**Directions for this task:** Print the entries exactly as given.

(Stored data entries)
__________

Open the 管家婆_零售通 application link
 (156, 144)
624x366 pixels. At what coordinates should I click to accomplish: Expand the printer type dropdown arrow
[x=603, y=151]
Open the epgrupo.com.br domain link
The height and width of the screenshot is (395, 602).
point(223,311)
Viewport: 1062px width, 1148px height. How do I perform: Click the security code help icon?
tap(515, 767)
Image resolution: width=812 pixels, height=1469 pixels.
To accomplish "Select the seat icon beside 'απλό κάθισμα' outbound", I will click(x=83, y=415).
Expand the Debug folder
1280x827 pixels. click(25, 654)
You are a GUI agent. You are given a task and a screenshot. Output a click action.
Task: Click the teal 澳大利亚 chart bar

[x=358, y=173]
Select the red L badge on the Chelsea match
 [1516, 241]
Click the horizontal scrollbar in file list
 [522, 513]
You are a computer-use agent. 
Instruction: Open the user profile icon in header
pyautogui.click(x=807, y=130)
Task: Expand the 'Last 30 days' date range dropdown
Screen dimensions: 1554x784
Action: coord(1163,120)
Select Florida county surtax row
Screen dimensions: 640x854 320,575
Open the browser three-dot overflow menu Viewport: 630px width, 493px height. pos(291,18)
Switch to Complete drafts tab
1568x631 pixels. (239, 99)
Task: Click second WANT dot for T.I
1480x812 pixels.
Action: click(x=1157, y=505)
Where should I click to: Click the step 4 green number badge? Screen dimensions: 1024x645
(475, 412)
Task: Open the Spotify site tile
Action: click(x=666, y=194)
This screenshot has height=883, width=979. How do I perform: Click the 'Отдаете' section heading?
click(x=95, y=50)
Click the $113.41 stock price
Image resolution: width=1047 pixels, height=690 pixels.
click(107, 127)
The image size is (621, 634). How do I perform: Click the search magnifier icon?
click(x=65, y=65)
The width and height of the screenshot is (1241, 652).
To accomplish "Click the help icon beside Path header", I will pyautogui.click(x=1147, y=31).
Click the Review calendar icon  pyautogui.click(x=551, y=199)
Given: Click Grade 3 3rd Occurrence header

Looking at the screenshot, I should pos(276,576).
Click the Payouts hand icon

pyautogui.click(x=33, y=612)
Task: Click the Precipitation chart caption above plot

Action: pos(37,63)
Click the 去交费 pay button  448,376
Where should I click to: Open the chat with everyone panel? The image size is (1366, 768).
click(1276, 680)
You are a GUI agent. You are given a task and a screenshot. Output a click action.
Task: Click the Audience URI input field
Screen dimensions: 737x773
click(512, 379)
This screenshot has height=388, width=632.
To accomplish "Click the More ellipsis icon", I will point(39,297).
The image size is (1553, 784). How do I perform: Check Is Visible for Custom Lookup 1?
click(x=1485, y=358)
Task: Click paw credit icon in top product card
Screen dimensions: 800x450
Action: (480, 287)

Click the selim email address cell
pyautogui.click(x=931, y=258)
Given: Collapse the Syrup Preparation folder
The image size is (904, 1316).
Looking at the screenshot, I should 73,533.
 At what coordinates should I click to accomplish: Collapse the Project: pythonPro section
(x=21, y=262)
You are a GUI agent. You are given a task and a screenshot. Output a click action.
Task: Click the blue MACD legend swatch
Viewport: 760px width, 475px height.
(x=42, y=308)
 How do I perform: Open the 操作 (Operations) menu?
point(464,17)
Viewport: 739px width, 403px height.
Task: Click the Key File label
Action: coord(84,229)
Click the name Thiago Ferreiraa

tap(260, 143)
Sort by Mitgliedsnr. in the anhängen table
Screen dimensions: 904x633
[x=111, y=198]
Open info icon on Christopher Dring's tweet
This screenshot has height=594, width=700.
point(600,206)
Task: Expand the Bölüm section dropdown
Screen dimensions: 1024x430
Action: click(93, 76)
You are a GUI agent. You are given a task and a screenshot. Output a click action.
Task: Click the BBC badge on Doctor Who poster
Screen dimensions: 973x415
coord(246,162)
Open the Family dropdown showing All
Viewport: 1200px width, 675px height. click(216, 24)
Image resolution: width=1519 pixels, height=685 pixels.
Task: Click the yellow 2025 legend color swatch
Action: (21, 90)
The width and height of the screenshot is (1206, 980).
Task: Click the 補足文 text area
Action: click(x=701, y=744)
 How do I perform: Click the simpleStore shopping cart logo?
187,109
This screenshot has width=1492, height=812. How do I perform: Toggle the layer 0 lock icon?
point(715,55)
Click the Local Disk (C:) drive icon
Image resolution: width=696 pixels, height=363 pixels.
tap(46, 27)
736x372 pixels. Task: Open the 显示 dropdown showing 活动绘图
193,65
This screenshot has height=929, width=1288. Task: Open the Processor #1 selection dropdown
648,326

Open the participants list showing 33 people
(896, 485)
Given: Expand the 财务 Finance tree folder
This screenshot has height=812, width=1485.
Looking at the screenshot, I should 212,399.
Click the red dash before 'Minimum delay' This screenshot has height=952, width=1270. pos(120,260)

__________

**Answer space:**
Open the 管家婆_零售通 application link
 (156, 144)
624x366 pixels. At what coordinates should I click to accomplish: Expand the printer type dropdown arrow
[x=603, y=151]
Open the epgrupo.com.br domain link
The height and width of the screenshot is (395, 602).
point(223,311)
Viewport: 1062px width, 1148px height. How do I perform: Click the security code help icon?
tap(515, 767)
Image resolution: width=812 pixels, height=1469 pixels.
To accomplish "Select the seat icon beside 'απλό κάθισμα' outbound", I will click(x=83, y=415).
Expand the Debug folder
1280x827 pixels. click(25, 654)
You are a GUI agent. You are given a task and a screenshot. Output a click action.
Task: Click the teal 澳大利亚 chart bar

[x=358, y=173]
Select the red L badge on the Chelsea match
 [1516, 241]
Click the horizontal scrollbar in file list
 [522, 513]
You are a computer-use agent. 
Instruction: Open the user profile icon in header
pyautogui.click(x=807, y=130)
Task: Expand the 'Last 30 days' date range dropdown
Screen dimensions: 1554x784
Action: coord(1163,120)
Select Florida county surtax row
Screen dimensions: 640x854 320,575
Open the browser three-dot overflow menu Viewport: 630px width, 493px height. pos(291,18)
Switch to Complete drafts tab
1568x631 pixels. (239, 99)
Task: Click second WANT dot for T.I
1480x812 pixels.
Action: click(x=1157, y=505)
Where should I click to: Click the step 4 green number badge? Screen dimensions: 1024x645
(475, 412)
Task: Open the Spotify site tile
Action: click(x=666, y=194)
This screenshot has height=883, width=979. How do I perform: Click the 'Отдаете' section heading?
click(x=95, y=50)
Click the $113.41 stock price
Image resolution: width=1047 pixels, height=690 pixels.
click(107, 127)
The image size is (621, 634). How do I perform: Click the search magnifier icon?
click(x=65, y=65)
The width and height of the screenshot is (1241, 652).
To accomplish "Click the help icon beside Path header", I will pyautogui.click(x=1147, y=31).
Click the Review calendar icon  pyautogui.click(x=551, y=199)
Given: Click Grade 3 3rd Occurrence header

Looking at the screenshot, I should pos(276,576).
Click the Payouts hand icon

pyautogui.click(x=33, y=612)
Task: Click the Precipitation chart caption above plot

Action: pos(37,63)
Click the 去交费 pay button  448,376
Where should I click to: Open the chat with everyone panel? The image size is (1366, 768).
click(1276, 680)
You are a GUI agent. You are given a task and a screenshot. Output a click action.
Task: Click the Audience URI input field
Screen dimensions: 737x773
click(512, 379)
This screenshot has height=388, width=632.
To accomplish "Click the More ellipsis icon", I will point(39,297).
The image size is (1553, 784). How do I perform: Check Is Visible for Custom Lookup 1?
click(x=1485, y=358)
Task: Click paw credit icon in top product card
Screen dimensions: 800x450
Action: (480, 287)

Click the selim email address cell
pyautogui.click(x=931, y=258)
Given: Collapse the Syrup Preparation folder
The image size is (904, 1316).
Looking at the screenshot, I should 73,533.
 At what coordinates should I click to accomplish: Collapse the Project: pythonPro section
(x=21, y=262)
You are a GUI agent. You are given a task and a screenshot. Output a click action.
Task: Click the blue MACD legend swatch
Viewport: 760px width, 475px height.
(x=42, y=308)
 How do I perform: Open the 操作 (Operations) menu?
point(464,17)
Viewport: 739px width, 403px height.
Task: Click the Key File label
Action: coord(84,229)
Click the name Thiago Ferreiraa

tap(260, 143)
Sort by Mitgliedsnr. in the anhängen table
Screen dimensions: 904x633
[x=111, y=198]
Open info icon on Christopher Dring's tweet
This screenshot has height=594, width=700.
point(600,206)
Task: Expand the Bölüm section dropdown
Screen dimensions: 1024x430
Action: click(93, 76)
You are a GUI agent. You are given a task and a screenshot. Output a click action.
Task: Click the BBC badge on Doctor Who poster
Screen dimensions: 973x415
coord(246,162)
Open the Family dropdown showing All
Viewport: 1200px width, 675px height. click(216, 24)
Image resolution: width=1519 pixels, height=685 pixels.
Task: Click the yellow 2025 legend color swatch
Action: (21, 90)
The width and height of the screenshot is (1206, 980).
Task: Click the 補足文 text area
Action: click(x=701, y=744)
 How do I perform: Click the simpleStore shopping cart logo?
187,109
This screenshot has width=1492, height=812. How do I perform: Toggle the layer 0 lock icon?
point(715,55)
Click the Local Disk (C:) drive icon
Image resolution: width=696 pixels, height=363 pixels.
tap(46, 27)
736x372 pixels. Task: Open the 显示 dropdown showing 活动绘图
193,65
This screenshot has height=929, width=1288. Task: Open the Processor #1 selection dropdown
648,326

Open the participants list showing 33 people
(896, 485)
Given: Expand the 财务 Finance tree folder
This screenshot has height=812, width=1485.
Looking at the screenshot, I should 212,399.
Click the red dash before 'Minimum delay' This screenshot has height=952, width=1270. pos(120,260)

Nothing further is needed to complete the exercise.